Myfabby · 16/12/2020 11:46

@cravingthelook

But is your friend wrong though. I find we make excuses for men.

It takes 2 seconds literally to text it’s a crazy day I’ll update you later.

Myfabby · 16/12/2020 11:51

@cravingthelook

And I’ve found letting this sort of behaviour slide is what will always happen..

I texted( replied to a good morning text at 9am and iron didn’t reply till midnight saying busy day blah blah. ). I let it go thinking wel at least he text.

Found out a few days later that he had managed to do his sport at lunch time.

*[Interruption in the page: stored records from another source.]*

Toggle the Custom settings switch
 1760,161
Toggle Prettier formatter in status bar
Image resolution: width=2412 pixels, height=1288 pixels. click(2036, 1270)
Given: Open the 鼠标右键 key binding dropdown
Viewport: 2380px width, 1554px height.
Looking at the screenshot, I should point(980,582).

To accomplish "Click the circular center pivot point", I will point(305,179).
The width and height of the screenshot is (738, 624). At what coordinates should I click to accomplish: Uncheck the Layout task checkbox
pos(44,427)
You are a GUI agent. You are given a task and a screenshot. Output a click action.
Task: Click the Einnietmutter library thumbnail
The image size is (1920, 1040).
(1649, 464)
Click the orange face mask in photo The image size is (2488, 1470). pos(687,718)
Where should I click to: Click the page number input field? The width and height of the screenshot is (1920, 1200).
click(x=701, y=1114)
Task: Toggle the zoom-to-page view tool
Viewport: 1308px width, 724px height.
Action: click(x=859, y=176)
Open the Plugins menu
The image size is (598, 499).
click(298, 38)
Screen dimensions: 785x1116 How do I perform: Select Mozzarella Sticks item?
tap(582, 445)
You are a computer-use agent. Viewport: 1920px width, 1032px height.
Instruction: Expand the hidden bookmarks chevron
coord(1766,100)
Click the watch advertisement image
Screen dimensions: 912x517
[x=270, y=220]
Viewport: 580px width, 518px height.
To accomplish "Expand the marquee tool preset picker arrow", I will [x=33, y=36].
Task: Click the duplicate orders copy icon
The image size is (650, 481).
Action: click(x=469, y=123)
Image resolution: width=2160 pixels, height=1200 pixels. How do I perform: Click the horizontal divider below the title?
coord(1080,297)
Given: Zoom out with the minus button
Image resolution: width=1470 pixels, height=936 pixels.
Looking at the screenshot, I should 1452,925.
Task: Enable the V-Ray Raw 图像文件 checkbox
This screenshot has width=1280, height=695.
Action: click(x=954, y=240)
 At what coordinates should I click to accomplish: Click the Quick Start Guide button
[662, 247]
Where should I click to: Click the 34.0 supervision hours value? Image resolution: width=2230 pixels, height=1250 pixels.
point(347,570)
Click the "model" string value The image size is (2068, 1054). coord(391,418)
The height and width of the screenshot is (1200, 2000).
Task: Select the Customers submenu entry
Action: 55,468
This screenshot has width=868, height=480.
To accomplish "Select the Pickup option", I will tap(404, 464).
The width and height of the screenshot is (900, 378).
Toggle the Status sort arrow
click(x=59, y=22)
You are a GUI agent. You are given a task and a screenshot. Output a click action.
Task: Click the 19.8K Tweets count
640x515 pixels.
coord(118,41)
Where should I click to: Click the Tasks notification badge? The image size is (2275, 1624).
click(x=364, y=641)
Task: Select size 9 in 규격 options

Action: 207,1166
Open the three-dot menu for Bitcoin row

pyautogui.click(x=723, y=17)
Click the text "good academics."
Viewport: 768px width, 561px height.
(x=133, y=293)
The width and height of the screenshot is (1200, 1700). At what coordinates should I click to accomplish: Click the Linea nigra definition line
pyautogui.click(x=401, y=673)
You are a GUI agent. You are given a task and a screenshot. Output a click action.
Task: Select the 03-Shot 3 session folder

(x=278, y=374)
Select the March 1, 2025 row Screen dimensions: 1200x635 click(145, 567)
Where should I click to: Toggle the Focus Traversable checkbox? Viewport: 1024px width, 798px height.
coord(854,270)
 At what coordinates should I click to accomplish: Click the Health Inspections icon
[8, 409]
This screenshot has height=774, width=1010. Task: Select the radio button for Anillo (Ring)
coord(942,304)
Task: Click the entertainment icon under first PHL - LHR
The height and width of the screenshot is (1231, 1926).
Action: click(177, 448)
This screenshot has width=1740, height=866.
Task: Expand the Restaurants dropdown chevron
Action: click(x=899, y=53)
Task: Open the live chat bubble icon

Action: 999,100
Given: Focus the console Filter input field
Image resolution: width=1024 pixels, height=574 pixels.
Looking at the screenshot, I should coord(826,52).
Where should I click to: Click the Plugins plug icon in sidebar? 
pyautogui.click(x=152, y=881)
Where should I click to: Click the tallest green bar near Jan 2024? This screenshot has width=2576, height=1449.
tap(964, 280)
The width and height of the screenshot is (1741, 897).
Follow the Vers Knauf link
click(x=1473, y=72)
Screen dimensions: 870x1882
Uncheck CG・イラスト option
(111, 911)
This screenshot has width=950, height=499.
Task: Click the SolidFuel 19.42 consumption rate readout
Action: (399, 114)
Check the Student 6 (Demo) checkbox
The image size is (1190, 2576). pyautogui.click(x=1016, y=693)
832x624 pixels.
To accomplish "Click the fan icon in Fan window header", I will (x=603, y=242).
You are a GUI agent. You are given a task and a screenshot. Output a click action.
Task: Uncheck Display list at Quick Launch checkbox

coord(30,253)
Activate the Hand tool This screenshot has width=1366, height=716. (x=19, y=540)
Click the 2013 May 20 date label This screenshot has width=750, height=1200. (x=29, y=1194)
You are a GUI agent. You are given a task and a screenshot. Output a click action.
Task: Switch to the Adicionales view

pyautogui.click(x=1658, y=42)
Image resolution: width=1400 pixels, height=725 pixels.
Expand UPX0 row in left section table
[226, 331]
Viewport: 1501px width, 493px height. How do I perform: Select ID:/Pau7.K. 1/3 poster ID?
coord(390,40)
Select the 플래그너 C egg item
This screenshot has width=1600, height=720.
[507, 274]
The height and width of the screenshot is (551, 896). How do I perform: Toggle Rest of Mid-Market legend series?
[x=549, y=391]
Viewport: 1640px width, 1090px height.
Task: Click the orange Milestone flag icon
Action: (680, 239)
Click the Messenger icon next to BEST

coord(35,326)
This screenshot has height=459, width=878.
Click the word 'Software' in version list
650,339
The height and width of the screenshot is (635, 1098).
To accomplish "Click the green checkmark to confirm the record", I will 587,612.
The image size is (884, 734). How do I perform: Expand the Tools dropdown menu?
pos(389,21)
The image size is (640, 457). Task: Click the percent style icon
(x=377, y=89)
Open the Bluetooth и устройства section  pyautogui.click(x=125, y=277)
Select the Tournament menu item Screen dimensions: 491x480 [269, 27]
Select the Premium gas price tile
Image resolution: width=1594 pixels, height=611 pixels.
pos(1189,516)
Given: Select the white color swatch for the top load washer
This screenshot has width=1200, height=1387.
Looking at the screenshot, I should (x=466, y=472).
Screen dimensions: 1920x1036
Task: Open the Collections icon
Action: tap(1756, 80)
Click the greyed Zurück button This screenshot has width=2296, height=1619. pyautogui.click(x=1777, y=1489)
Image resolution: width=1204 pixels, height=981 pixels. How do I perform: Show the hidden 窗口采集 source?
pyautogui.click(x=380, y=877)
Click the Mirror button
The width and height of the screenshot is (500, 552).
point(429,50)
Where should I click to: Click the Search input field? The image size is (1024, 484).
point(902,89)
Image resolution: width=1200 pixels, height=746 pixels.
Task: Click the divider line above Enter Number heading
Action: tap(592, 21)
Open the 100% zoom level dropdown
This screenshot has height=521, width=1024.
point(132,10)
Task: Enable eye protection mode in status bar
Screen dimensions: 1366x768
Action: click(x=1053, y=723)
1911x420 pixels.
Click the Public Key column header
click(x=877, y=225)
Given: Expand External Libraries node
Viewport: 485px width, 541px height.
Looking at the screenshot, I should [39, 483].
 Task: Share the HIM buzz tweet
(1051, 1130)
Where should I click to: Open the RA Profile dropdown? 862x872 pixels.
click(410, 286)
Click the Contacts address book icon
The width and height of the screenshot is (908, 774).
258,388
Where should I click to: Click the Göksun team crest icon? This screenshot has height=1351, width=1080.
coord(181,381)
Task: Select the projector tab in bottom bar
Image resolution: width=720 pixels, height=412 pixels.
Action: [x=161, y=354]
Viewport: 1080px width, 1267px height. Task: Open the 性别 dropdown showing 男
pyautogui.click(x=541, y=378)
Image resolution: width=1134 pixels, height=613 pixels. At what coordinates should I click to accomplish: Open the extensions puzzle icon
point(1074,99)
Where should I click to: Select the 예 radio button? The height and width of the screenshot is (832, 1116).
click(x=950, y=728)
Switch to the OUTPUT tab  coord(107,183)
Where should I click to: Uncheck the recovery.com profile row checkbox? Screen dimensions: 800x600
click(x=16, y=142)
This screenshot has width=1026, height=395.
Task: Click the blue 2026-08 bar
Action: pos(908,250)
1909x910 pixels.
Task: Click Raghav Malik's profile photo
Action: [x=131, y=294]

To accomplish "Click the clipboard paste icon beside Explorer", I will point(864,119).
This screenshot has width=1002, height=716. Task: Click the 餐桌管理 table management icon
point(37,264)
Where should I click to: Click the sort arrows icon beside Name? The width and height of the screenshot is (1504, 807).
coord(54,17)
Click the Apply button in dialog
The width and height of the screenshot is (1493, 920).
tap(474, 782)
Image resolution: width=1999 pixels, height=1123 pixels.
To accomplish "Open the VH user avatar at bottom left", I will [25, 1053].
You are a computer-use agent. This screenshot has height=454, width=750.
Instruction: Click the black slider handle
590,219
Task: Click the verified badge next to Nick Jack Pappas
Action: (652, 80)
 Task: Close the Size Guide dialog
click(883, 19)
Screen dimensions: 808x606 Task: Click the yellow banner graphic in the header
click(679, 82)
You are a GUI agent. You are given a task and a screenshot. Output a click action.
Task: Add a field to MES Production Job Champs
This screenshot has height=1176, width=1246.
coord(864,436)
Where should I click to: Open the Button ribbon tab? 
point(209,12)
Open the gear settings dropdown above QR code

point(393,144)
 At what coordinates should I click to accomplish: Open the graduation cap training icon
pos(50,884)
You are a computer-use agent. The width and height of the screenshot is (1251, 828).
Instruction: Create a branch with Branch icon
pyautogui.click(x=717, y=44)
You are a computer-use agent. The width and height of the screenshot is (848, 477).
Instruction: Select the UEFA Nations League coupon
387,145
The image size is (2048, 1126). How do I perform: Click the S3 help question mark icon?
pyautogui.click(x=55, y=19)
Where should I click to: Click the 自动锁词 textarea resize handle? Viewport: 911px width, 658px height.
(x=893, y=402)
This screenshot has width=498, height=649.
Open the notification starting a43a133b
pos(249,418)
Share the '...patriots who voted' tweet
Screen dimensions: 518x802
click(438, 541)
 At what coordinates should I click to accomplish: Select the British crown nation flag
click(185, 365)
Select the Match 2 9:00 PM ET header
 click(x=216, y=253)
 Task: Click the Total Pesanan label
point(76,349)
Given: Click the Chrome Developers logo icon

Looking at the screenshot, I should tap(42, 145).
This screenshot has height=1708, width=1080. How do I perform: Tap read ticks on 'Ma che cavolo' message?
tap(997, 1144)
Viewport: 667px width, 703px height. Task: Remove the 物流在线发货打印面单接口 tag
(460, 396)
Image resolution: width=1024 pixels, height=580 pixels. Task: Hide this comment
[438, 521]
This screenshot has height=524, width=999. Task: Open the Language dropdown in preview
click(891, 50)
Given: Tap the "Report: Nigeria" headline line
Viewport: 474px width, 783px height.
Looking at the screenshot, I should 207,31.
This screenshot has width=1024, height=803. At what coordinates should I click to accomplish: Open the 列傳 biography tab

Maybe it makes me high priority and that’s why I’m single .. but I will expect communication from an iron especially when it’s early days and we are trying to woo each otherSmile

Myfabby · 16/12/2020 11:52

Shhh posted too fast! And from then on he the delay would be crazy, he would read my text and then reply 6/7 hours later. I just didn’t reply once - the end !

Eesha · 16/12/2020 11:57

@cravingthelook I personally would expect a response sooner myself but Mr Yoga also gets sidetracked with work etc. I've pulled him up on it and interestingly he pointed out that I did the same at times. I think if it's early on in a relationship, I'd expect a quicker response.

@LivingMyBestLife2020 the drink thing would be an issue to me but only because of my history with alcoholics. However you just need to see where your boundaries are for yourself. It sounds like you make each other really happy anyway and that's really important.